# Compile a Model (Amazon SageMaker AI SDK)
<a name="neo-job-compilation-sagemaker-sdk"></a>

 You can use the [https://sagemaker.readthedocs.io/en/stable/api/sagemaker_train.html](https://sagemaker.readthedocs.io/en/stable/api/sagemaker_train.html) API in the [Amazon SageMaker AI SDK for Python](https://sagemaker.readthedocs.io/en/stable/) to compile a trained model and optimize it for specific target hardware. The API should be invoked on the estimator object used during model training. 

**Note**  
You must set `MMS_DEFAULT_RESPONSE_TIMEOUT` environment variable to `500` when compiling the model with MXNet or PyTorch.
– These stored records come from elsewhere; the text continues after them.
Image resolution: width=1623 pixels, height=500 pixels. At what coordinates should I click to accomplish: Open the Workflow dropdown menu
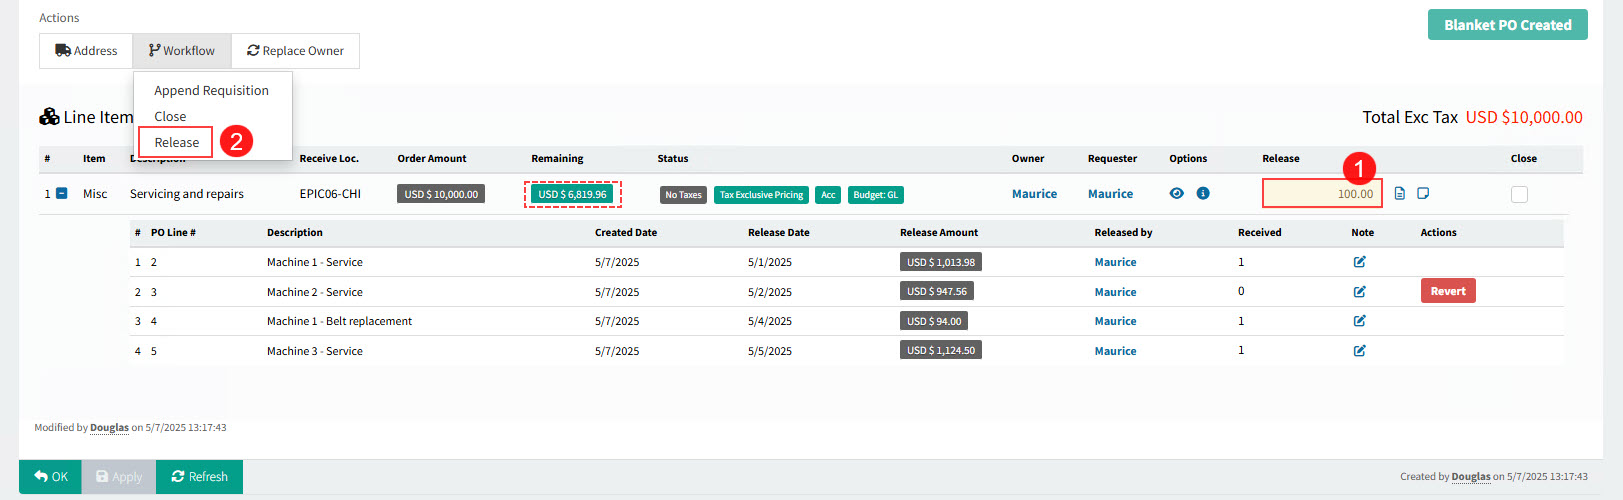pyautogui.click(x=182, y=51)
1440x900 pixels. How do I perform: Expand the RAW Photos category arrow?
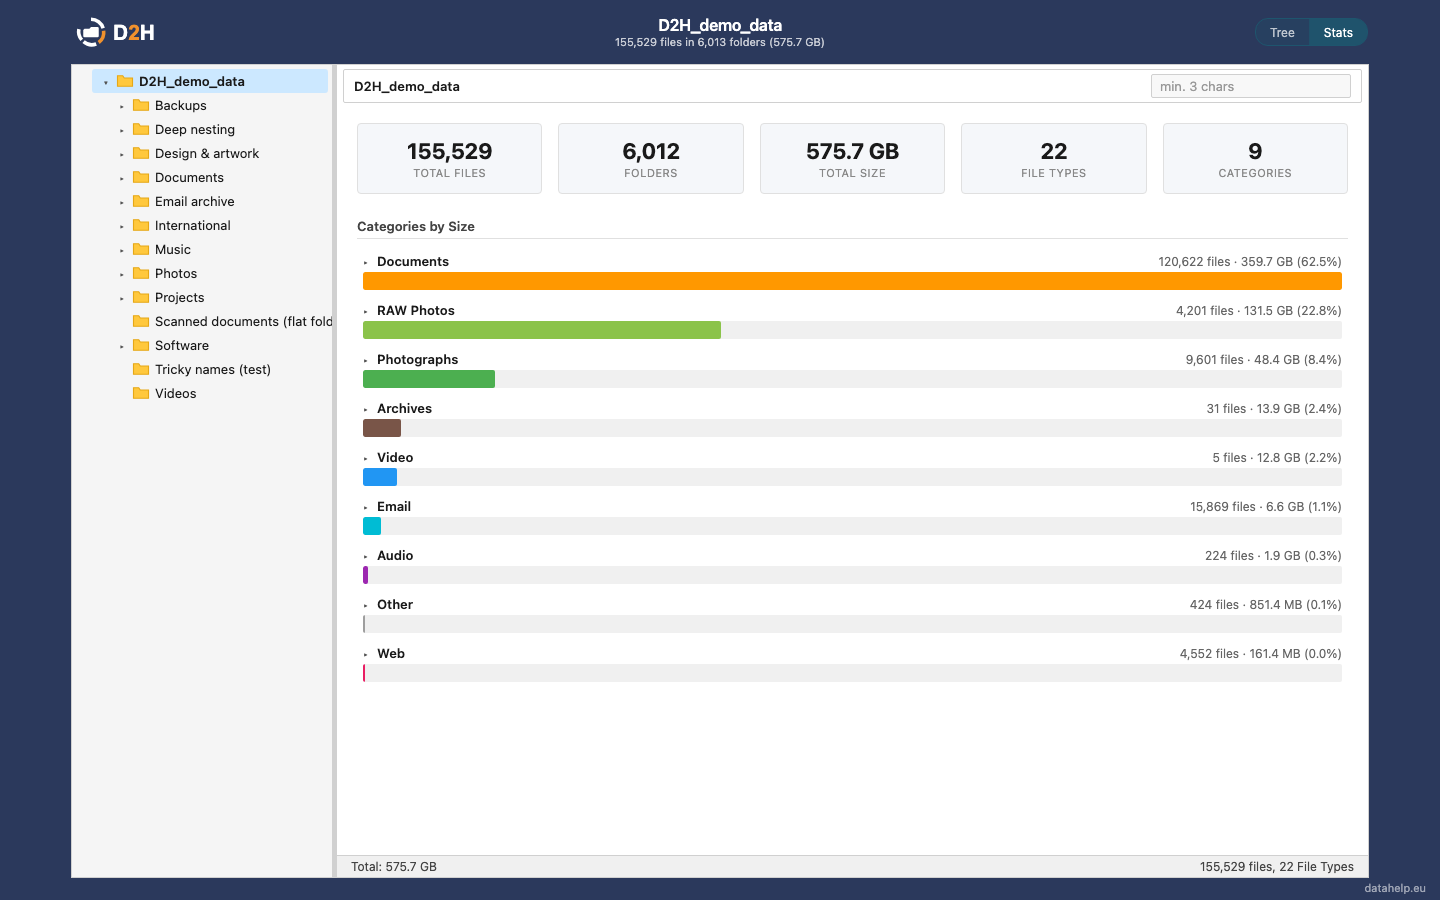coord(366,311)
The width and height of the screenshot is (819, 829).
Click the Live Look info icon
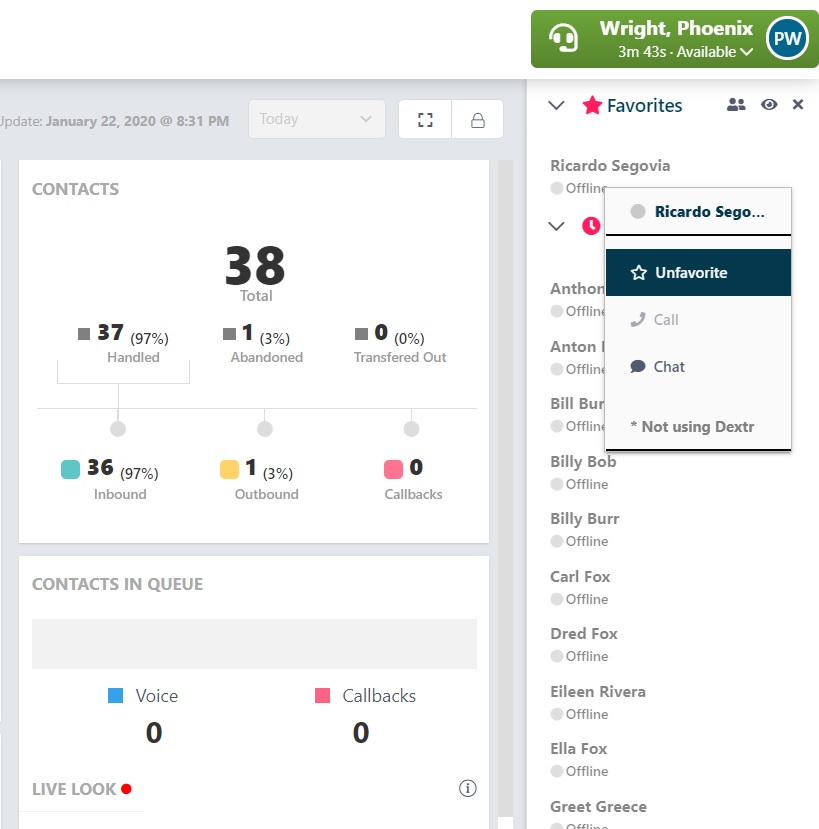tap(467, 788)
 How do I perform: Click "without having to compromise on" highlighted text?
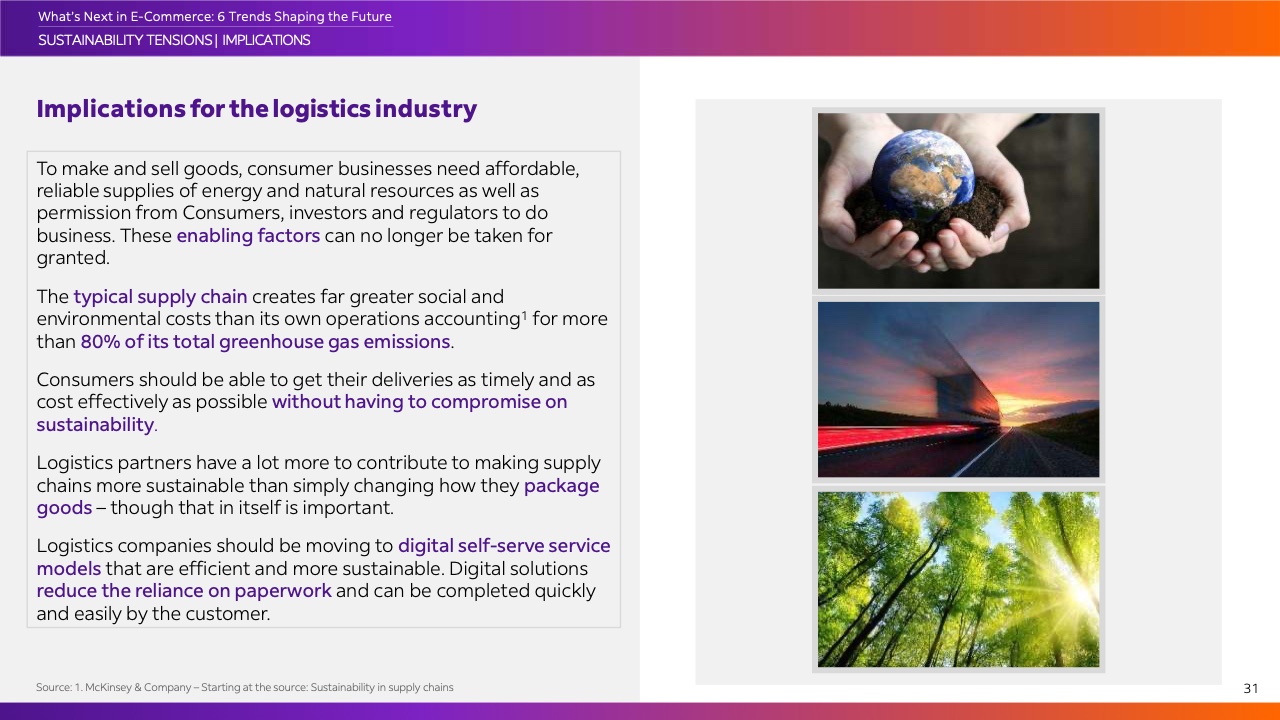(x=419, y=402)
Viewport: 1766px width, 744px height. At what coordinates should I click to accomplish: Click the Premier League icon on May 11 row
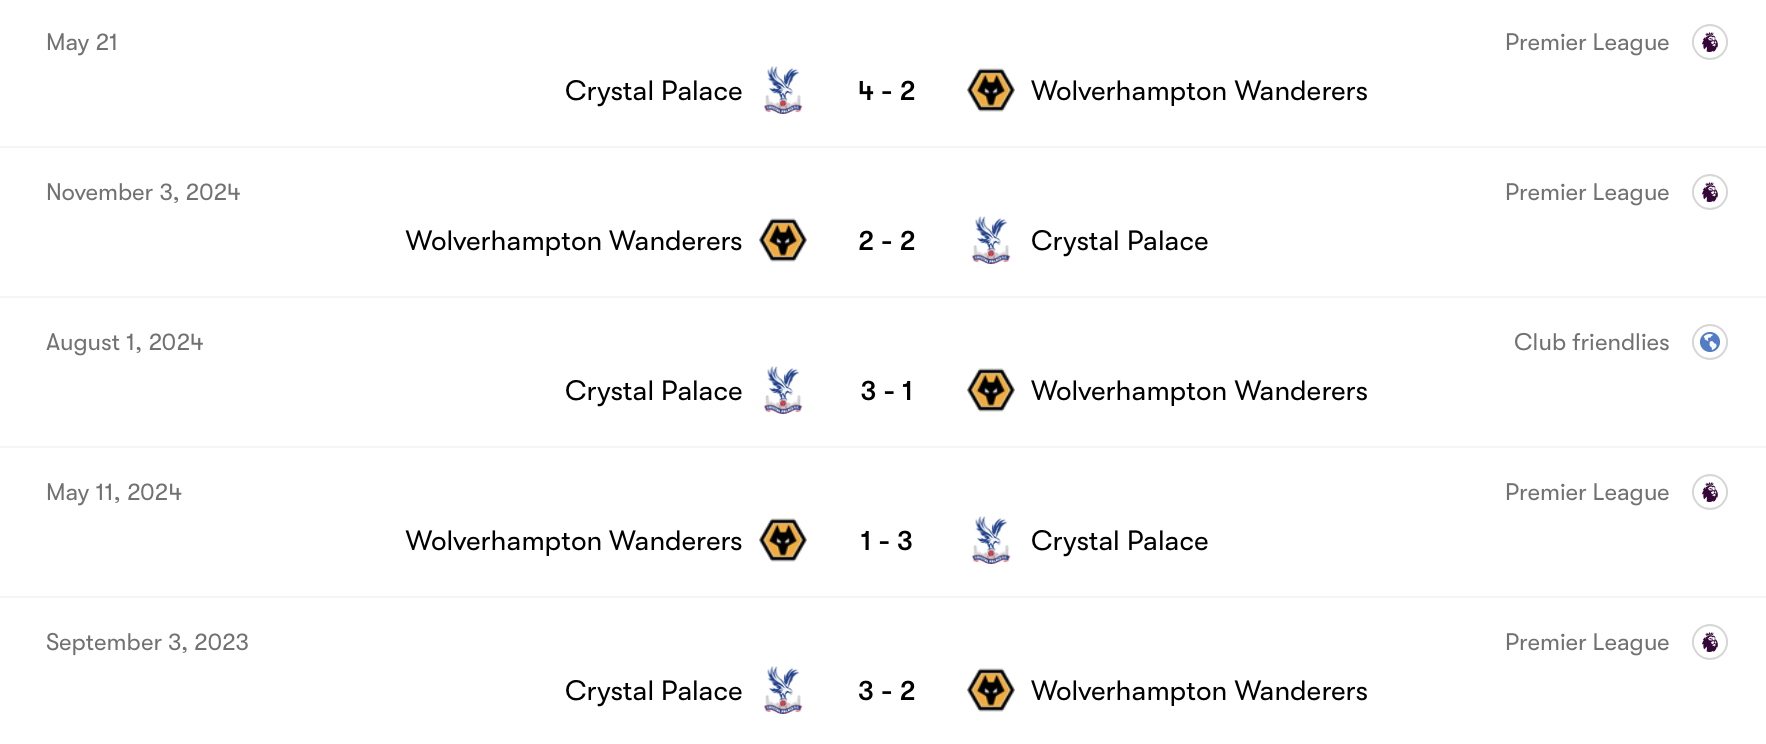click(x=1712, y=492)
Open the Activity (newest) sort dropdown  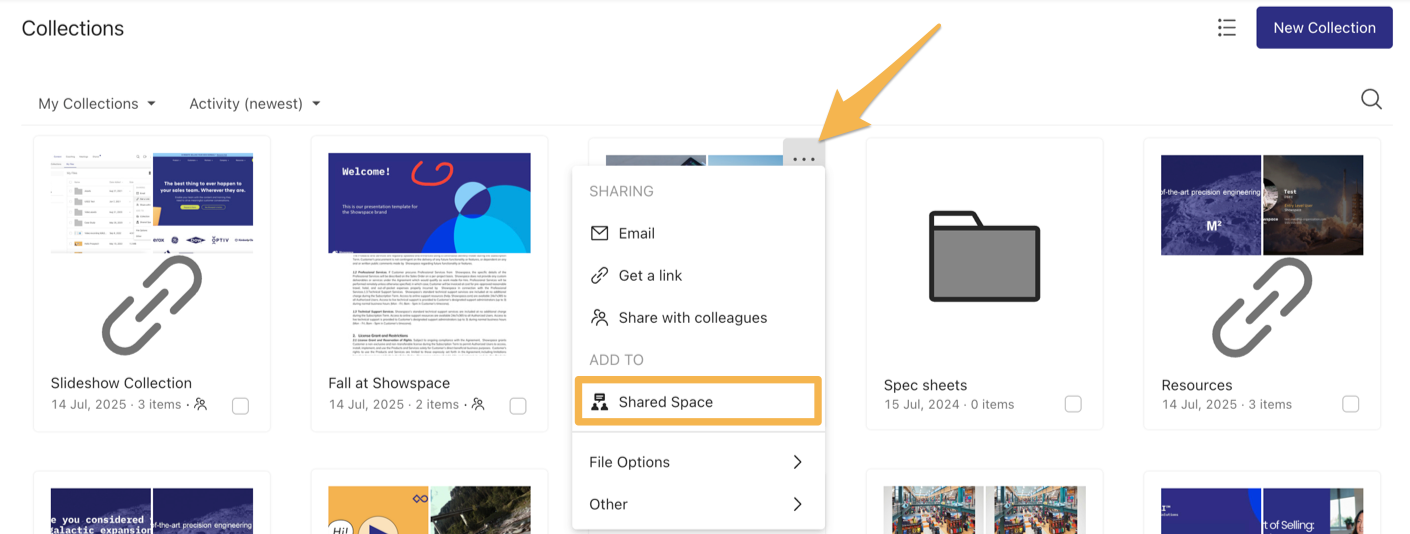click(x=254, y=104)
The environment variable is not needed for TensorFlow. 

 The following is an example of how you can compile a model using the `trained_model_estimator` object: 

------
#### [ SageMaker Python SDK v3 ]

```
# Neo compilation in V3 uses ModelBuilder.optimize() with compilation_config
from sagemaker.serve import ModelBuilder

# Replace the value of expected_trained_model_input below and
# specify the name & shape of the expected inputs for your trained model
# in json dictionary form
expected_trained_model_input = {'data':[1, 784]}

# Replace the example target_instance_family below to your preferred target_instance_family
model_builder = ModelBuilder(
    model=trained_model,
    role_arn=role,
    instance_type='ml.c5.xlarge',
)
optimized_model = model_builder.optimize(
    instance_type='ml.c5.xlarge',
    output_path='insert s3 output path',
    compilation_config={
        'OverrideEnvironment': {
            'OPTION_TARGET_INSTANCE_FAMILY': 'ml_c5',
            'MMS_DEFAULT_RESPONSE_TIMEOUT': '500',
        },
    },
)
```

------
#### [ SageMaker Python SDK v2 (Legacy) ]

```
# Replace the value of expected_trained_model_input below and
# specify the name & shape of the expected inputs for your trained model
# in json dictionary form
expected_trained_model_input = {'data':[1, 784]}

# Replace the example target_instance_family below to your preferred target_instance_family
compiled_model = trained_model_estimator.compile_model(target_instance_family='ml_c5',
        input_shape=expected_trained_model_input,
        output_path='insert s3 output path',
        env={'MMS_DEFAULT_RESPONSE_TIMEOUT': '500'})
```

------

The code compiles the model, saves the optimized model at `output_path`, and creates a SageMaker AI model that can be deployed to an endpoint.